## Exercise description
Reproduce each of the records below word for word, keeping every line in its original order.

## Listed records
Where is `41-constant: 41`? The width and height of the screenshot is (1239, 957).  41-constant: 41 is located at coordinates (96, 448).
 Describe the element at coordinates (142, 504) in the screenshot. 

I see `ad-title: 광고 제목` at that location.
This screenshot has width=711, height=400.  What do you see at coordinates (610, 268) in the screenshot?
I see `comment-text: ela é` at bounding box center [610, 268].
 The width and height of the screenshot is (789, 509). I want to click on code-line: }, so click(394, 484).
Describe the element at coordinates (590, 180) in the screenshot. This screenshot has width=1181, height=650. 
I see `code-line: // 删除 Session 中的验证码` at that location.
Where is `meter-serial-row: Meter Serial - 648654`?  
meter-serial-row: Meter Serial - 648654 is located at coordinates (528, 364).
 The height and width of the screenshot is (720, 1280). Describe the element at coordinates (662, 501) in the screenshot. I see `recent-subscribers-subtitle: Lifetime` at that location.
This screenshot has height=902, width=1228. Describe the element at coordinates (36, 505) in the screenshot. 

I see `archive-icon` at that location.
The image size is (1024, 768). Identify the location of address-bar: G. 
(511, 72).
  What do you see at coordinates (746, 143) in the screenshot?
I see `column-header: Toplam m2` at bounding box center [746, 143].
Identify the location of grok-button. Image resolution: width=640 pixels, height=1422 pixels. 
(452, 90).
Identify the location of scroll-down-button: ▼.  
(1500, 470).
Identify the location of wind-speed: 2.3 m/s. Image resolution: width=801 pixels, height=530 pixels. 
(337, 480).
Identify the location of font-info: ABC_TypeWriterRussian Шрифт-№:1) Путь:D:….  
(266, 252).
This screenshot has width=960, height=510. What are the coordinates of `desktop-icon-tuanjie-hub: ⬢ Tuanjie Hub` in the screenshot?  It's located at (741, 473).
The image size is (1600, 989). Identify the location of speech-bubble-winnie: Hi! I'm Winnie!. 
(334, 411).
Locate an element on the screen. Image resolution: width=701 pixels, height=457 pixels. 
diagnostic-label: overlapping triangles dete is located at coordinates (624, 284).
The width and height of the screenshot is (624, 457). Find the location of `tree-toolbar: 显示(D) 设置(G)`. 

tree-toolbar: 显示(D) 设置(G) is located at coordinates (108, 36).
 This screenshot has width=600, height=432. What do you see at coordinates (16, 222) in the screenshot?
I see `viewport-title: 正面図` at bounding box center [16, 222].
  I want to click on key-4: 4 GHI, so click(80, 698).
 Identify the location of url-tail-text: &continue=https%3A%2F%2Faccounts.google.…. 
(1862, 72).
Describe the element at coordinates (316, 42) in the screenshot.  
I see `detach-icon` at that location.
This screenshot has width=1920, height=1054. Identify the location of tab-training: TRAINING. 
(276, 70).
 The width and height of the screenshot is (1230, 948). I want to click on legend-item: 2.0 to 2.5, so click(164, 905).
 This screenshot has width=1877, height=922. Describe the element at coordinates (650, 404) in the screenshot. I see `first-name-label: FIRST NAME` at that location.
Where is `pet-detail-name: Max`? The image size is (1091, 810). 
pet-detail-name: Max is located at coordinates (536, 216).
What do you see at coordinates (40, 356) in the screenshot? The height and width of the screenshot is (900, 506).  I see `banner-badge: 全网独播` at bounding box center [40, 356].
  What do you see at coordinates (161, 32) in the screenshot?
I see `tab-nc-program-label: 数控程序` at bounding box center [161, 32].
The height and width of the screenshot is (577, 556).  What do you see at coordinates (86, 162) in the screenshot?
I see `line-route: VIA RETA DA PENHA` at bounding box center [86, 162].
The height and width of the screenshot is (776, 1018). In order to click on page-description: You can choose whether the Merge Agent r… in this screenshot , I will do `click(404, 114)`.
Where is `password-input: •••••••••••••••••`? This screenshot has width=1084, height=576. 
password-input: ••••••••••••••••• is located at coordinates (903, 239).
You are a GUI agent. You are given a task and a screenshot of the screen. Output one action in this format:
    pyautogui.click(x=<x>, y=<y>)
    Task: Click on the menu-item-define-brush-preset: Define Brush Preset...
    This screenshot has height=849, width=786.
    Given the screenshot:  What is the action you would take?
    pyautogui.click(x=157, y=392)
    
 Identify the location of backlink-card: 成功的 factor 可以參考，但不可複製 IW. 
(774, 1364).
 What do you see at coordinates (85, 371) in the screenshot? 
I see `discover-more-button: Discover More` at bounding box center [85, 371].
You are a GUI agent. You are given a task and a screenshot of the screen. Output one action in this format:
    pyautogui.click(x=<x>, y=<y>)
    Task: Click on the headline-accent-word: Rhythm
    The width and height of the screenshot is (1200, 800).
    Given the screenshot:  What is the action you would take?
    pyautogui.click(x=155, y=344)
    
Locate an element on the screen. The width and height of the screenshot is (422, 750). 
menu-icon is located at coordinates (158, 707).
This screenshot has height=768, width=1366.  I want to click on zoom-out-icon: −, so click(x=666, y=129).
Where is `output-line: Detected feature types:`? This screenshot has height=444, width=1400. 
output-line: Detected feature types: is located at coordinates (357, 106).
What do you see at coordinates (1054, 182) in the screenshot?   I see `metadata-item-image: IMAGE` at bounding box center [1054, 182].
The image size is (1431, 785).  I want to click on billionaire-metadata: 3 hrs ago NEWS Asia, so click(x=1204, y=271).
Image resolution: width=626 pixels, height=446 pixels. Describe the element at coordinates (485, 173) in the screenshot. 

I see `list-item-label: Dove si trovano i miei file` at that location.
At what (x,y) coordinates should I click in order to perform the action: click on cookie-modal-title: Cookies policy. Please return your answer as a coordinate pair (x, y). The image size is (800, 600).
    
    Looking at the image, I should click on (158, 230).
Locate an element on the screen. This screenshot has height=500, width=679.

## Expected answer
Where is `41-constant: 41`? The width and height of the screenshot is (1239, 957).  41-constant: 41 is located at coordinates (96, 448).
 Describe the element at coordinates (142, 504) in the screenshot. 

I see `ad-title: 광고 제목` at that location.
This screenshot has width=711, height=400.  What do you see at coordinates (610, 268) in the screenshot?
I see `comment-text: ela é` at bounding box center [610, 268].
 The width and height of the screenshot is (789, 509). I want to click on code-line: }, so click(394, 484).
Describe the element at coordinates (590, 180) in the screenshot. This screenshot has width=1181, height=650. 
I see `code-line: // 删除 Session 中的验证码` at that location.
Where is `meter-serial-row: Meter Serial - 648654`?  
meter-serial-row: Meter Serial - 648654 is located at coordinates (528, 364).
 The height and width of the screenshot is (720, 1280). Describe the element at coordinates (662, 501) in the screenshot. I see `recent-subscribers-subtitle: Lifetime` at that location.
This screenshot has height=902, width=1228. Describe the element at coordinates (36, 505) in the screenshot. 

I see `archive-icon` at that location.
The image size is (1024, 768). Identify the location of address-bar: G. 
(511, 72).
  What do you see at coordinates (746, 143) in the screenshot?
I see `column-header: Toplam m2` at bounding box center [746, 143].
Identify the location of grok-button. Image resolution: width=640 pixels, height=1422 pixels. 
(452, 90).
Identify the location of scroll-down-button: ▼.  
(1500, 470).
Identify the location of wind-speed: 2.3 m/s. Image resolution: width=801 pixels, height=530 pixels. 
(337, 480).
Identify the location of font-info: ABC_TypeWriterRussian Шрифт-№:1) Путь:D:….  
(266, 252).
This screenshot has width=960, height=510. What are the coordinates of `desktop-icon-tuanjie-hub: ⬢ Tuanjie Hub` in the screenshot?  It's located at (741, 473).
The image size is (1600, 989). Identify the location of speech-bubble-winnie: Hi! I'm Winnie!. 
(334, 411).
Locate an element on the screen. Image resolution: width=701 pixels, height=457 pixels. 
diagnostic-label: overlapping triangles dete is located at coordinates (624, 284).
The width and height of the screenshot is (624, 457). Find the location of `tree-toolbar: 显示(D) 设置(G)`. 

tree-toolbar: 显示(D) 设置(G) is located at coordinates (108, 36).
 This screenshot has width=600, height=432. What do you see at coordinates (16, 222) in the screenshot?
I see `viewport-title: 正面図` at bounding box center [16, 222].
  I want to click on key-4: 4 GHI, so click(80, 698).
 Identify the location of url-tail-text: &continue=https%3A%2F%2Faccounts.google.…. 
(1862, 72).
Describe the element at coordinates (316, 42) in the screenshot.  
I see `detach-icon` at that location.
This screenshot has width=1920, height=1054. Identify the location of tab-training: TRAINING. 
(276, 70).
 The width and height of the screenshot is (1230, 948). I want to click on legend-item: 2.0 to 2.5, so click(164, 905).
 This screenshot has width=1877, height=922. Describe the element at coordinates (650, 404) in the screenshot. I see `first-name-label: FIRST NAME` at that location.
Where is `pet-detail-name: Max`? The image size is (1091, 810). 
pet-detail-name: Max is located at coordinates (536, 216).
What do you see at coordinates (40, 356) in the screenshot? The height and width of the screenshot is (900, 506).  I see `banner-badge: 全网独播` at bounding box center [40, 356].
  What do you see at coordinates (161, 32) in the screenshot?
I see `tab-nc-program-label: 数控程序` at bounding box center [161, 32].
The height and width of the screenshot is (577, 556).  What do you see at coordinates (86, 162) in the screenshot?
I see `line-route: VIA RETA DA PENHA` at bounding box center [86, 162].
The height and width of the screenshot is (776, 1018). In order to click on page-description: You can choose whether the Merge Agent r… in this screenshot , I will do `click(404, 114)`.
Where is `password-input: •••••••••••••••••`? This screenshot has width=1084, height=576. 
password-input: ••••••••••••••••• is located at coordinates (903, 239).
You are a GUI agent. You are given a task and a screenshot of the screen. Output one action in this format:
    pyautogui.click(x=<x>, y=<y>)
    Task: Click on the menu-item-define-brush-preset: Define Brush Preset...
    This screenshot has height=849, width=786.
    Given the screenshot:  What is the action you would take?
    pyautogui.click(x=157, y=392)
    
 Identify the location of backlink-card: 成功的 factor 可以參考，但不可複製 IW. 
(774, 1364).
 What do you see at coordinates (85, 371) in the screenshot? 
I see `discover-more-button: Discover More` at bounding box center [85, 371].
You are a GUI agent. You are given a task and a screenshot of the screen. Output one action in this format:
    pyautogui.click(x=<x>, y=<y>)
    Task: Click on the headline-accent-word: Rhythm
    The width and height of the screenshot is (1200, 800).
    Given the screenshot:  What is the action you would take?
    pyautogui.click(x=155, y=344)
    
Locate an element on the screen. The width and height of the screenshot is (422, 750). 
menu-icon is located at coordinates (158, 707).
This screenshot has height=768, width=1366.  I want to click on zoom-out-icon: −, so click(x=666, y=129).
Where is `output-line: Detected feature types:`? This screenshot has height=444, width=1400. 
output-line: Detected feature types: is located at coordinates (357, 106).
What do you see at coordinates (1054, 182) in the screenshot?   I see `metadata-item-image: IMAGE` at bounding box center [1054, 182].
The image size is (1431, 785).  I want to click on billionaire-metadata: 3 hrs ago NEWS Asia, so click(x=1204, y=271).
Image resolution: width=626 pixels, height=446 pixels. Describe the element at coordinates (485, 173) in the screenshot. 

I see `list-item-label: Dove si trovano i miei file` at that location.
At what (x,y) coordinates should I click in order to perform the action: click on cookie-modal-title: Cookies policy. Please return your answer as a coordinate pair (x, y). The image size is (800, 600).
    
    Looking at the image, I should click on (158, 230).
Locate an element on the screen. This screenshot has height=500, width=679.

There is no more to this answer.